In 1946, and with a view to the purchase of oil and gas interests therein, petitioner caused a geologist employed by it to make a survey of properties located in two Texas counties. The geologist made the survey as directed and on the basis thereof made recommendations to petitioner against the purchase of interests in the said properties, and petitioner, in 1946, relying upon his recommendations, abandoned the idea of making any such purchases. For the services so rendered, petitioner in 1946 paid the geologist $2,600.

Through a corporate reorganization in 1941, petitioner acquired the assets of Arrow Investment Company. Arrow Investment Company in the course of its operations had dealt in corporate stocks. Among the assets received by petitioner in the reorganization were 100 shares of Jones & Laughlin Steel Company stock, 100 shares of Montgomery Ward & Company stock and 100 shares of Sears, Roebuck and Co. stock. These stocks were sold by petitioner in 1946 and on the sale petitioner sustained*55 a loss of $3,881.83.

In its corporation income tax return for 1946 petitioner deducted the $2,600 paid to the above geologist as a payment made for professional services. It deducted the loss of $3,881.83 sustained in the sale of the above indicated stocks as an ordinary loss.

In its corporation income tax return for 1947, petitioner deducted $587.03 as a loss sustained by it due to the abandonment in 1947 of an oil lease. Petitioner's interest in the said lease had been acquired in 1936 for $3,900.

In his determination of income tax deficiency for 1946, the respondent disallowed the deduction of $2,600 which had been claimed by petitioner as a payment for professional services. Also, he determined that the loss upon the sale of the corporate stocks acquired from Arrow Investment Company was a capital loss, and not an ordinary loss, as claimed. In his determination for 1947, he disallowed the deduction of $587.03 which had been claimed as a loss resulting from the abandonment in 1947 of an oil lease in which petitioner had an interest.

Opinion

The respondent has determined that for the years 1943 through 1949 petitioner was a personal holding company within the meaning of*56 section 501 of the Internal Revenue Code of 1939, and subject to the personal holding company surtax imposed by section 500, which determination the petitioner contends was in error.
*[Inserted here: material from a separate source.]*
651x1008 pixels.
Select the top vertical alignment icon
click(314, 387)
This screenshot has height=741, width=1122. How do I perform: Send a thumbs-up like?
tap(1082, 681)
Under section 501(a)(1), 2 a corporation is a personal holding company if at least 80 per cent of its gross income for the taxable year is personal holding company income as defined in section 502, and in section 502(h)3 personal holding company income is defined to mean the gross income of the corporation, which consists of mineral, oil, or gas royalties, unless "the deduction allowable under section 23(a) (relating to expenses) other than compensation for personal services rendered by shareholders, constitute 15 per centum or more of the gross income."

*57 Petitioner does not deny that 80 per cent or more of its gross income for each of the taxable years consisted of oil and gas royalties, but contends that more than 15 per cent of its gross income for each of the years herein was paid to Smith for his services under the contract of July 19, 1940, that these expenditures were "deductions allowable under section 23(a) (relating to expenses)," that Smith was not a shareholder of petitioner and as a consequence its gross income according to section 502(h) was not personal holding company income. Petitioner admits that if Smith was a shareholder within the meaning of section 502(h), its allowable section 23(a) deductions did not, for the purposes here, amount to 15 per cent of its gross income and it was a personal holding company, as respondent has determined.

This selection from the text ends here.